Auszüge aus Datensätzen
------------------------------
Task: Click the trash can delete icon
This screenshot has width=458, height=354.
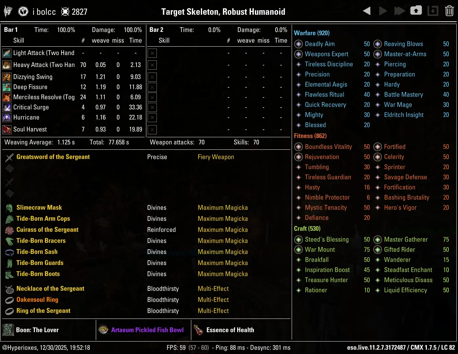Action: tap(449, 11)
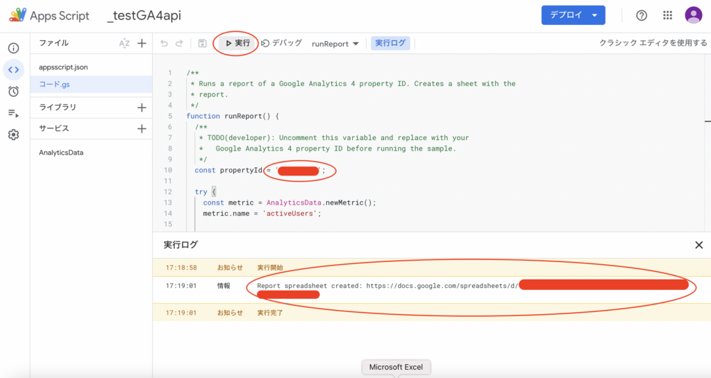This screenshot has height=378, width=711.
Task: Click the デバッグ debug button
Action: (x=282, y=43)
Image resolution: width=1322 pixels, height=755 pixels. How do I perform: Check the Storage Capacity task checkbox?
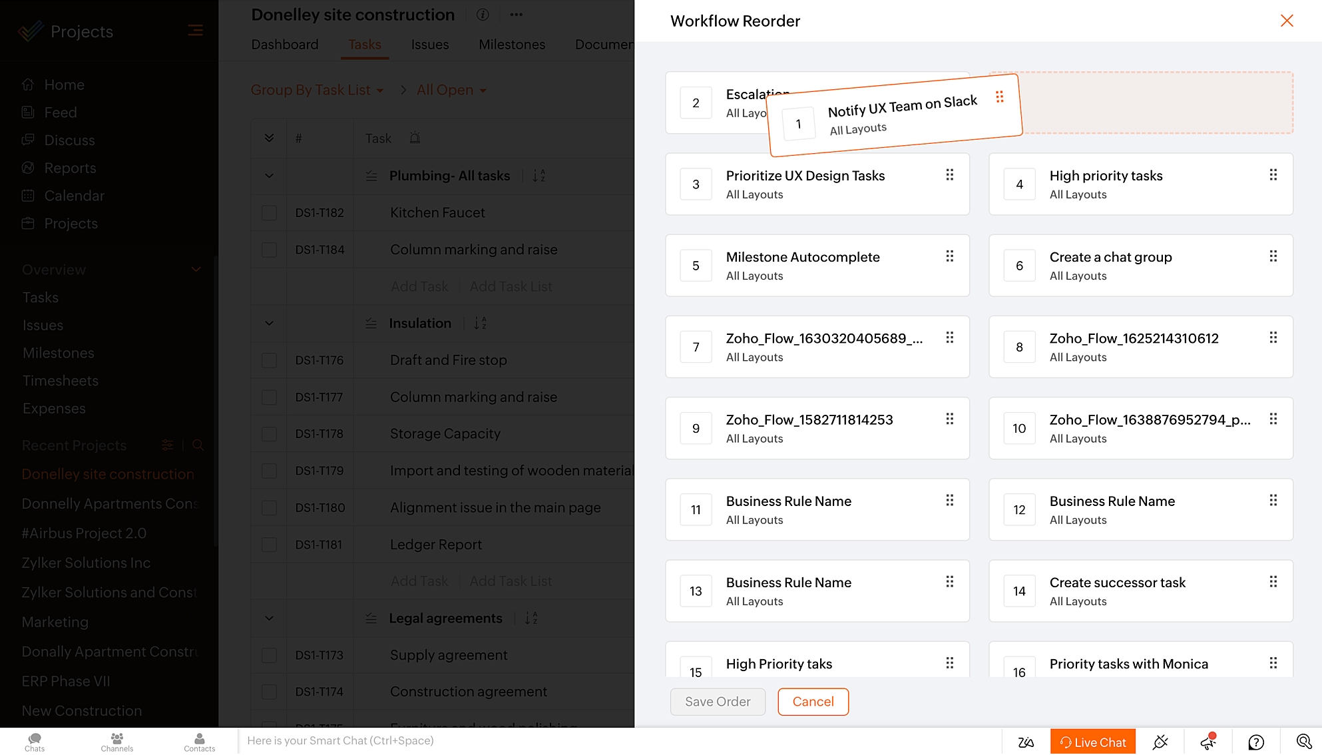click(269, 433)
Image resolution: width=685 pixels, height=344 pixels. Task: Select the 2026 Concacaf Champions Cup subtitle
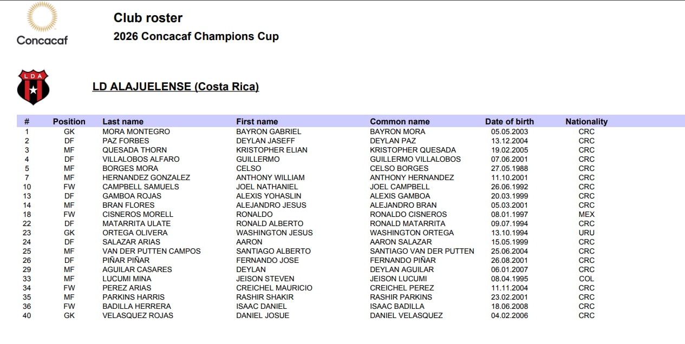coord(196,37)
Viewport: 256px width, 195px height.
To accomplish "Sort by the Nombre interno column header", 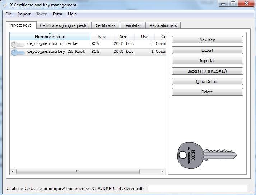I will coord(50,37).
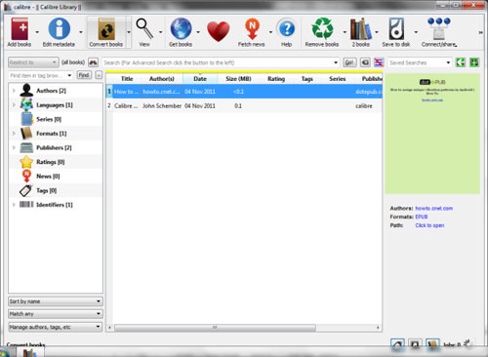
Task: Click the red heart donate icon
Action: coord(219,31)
------------------------------
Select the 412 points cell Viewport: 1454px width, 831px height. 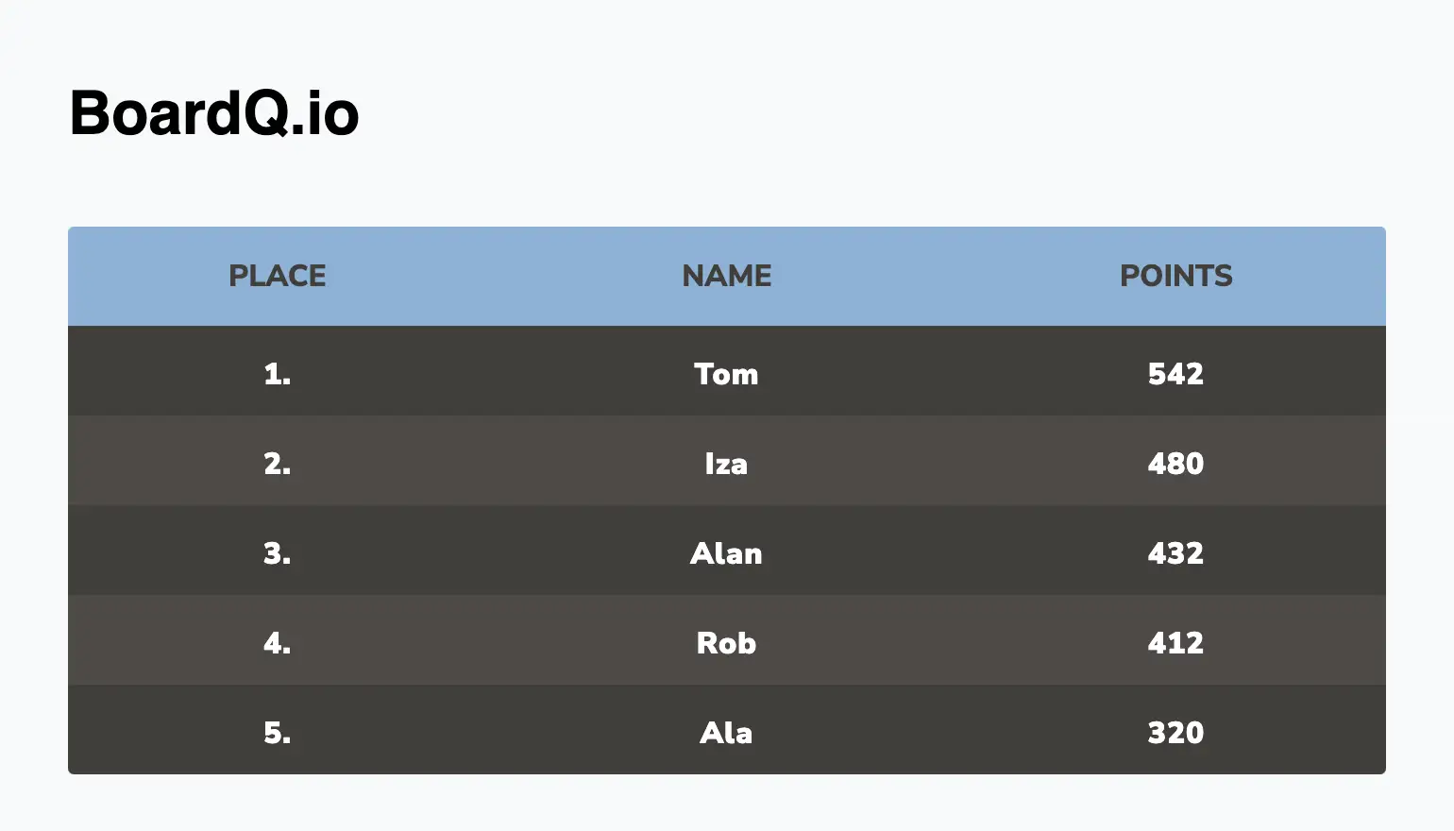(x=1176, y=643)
------------------------------
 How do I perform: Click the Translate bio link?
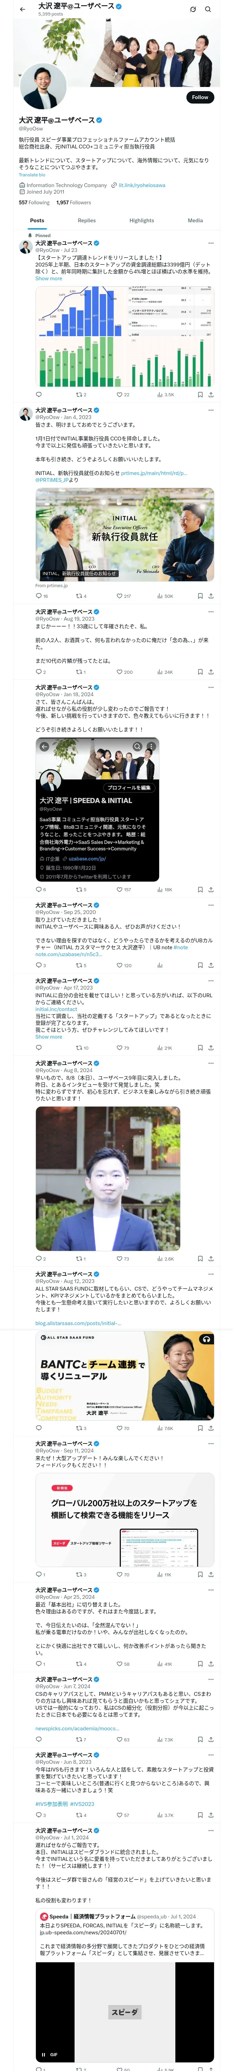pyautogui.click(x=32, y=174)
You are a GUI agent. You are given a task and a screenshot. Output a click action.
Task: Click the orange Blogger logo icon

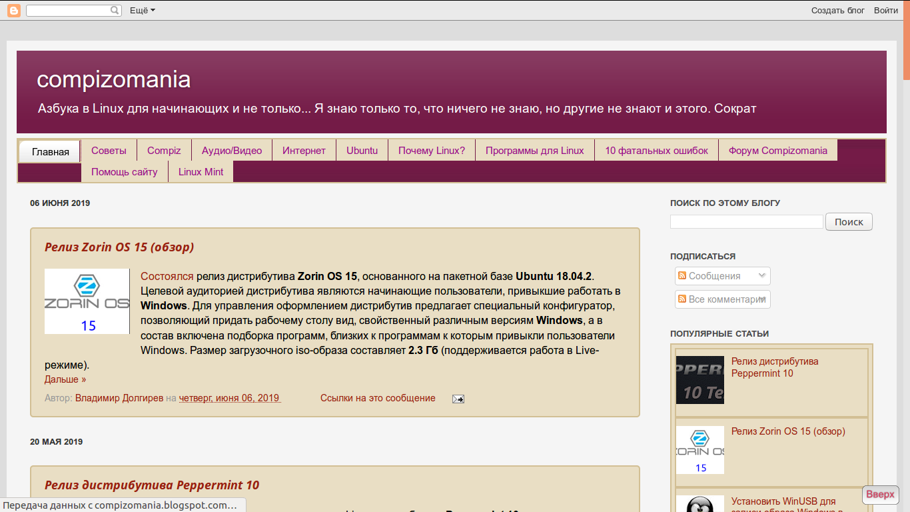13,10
------------------------------
Aufgabe
Schreibe den Abschnitt der Datensätze, der mit der Zeile beginnt, die „Task: Click the trash can delete icon“ enthält, und mit der Zeile endet, die „coord(196,37)“ enthält, Zeichen für Zeichen ab, einschließlich dieser beiden Zeilen. Lass die Bilder dabei weg.

Lösung
Task: Click the trash can delete icon
This screenshot has width=458, height=354.
Action: tap(449, 11)
This screenshot has height=378, width=711.
Task: Click the デバッグ debug button
Action: (x=282, y=43)
Image resolution: width=1322 pixels, height=755 pixels. How do I perform: Check the Storage Capacity task checkbox?
click(269, 433)
Image resolution: width=685 pixels, height=344 pixels. Task: Select the 2026 Concacaf Champions Cup subtitle
coord(196,37)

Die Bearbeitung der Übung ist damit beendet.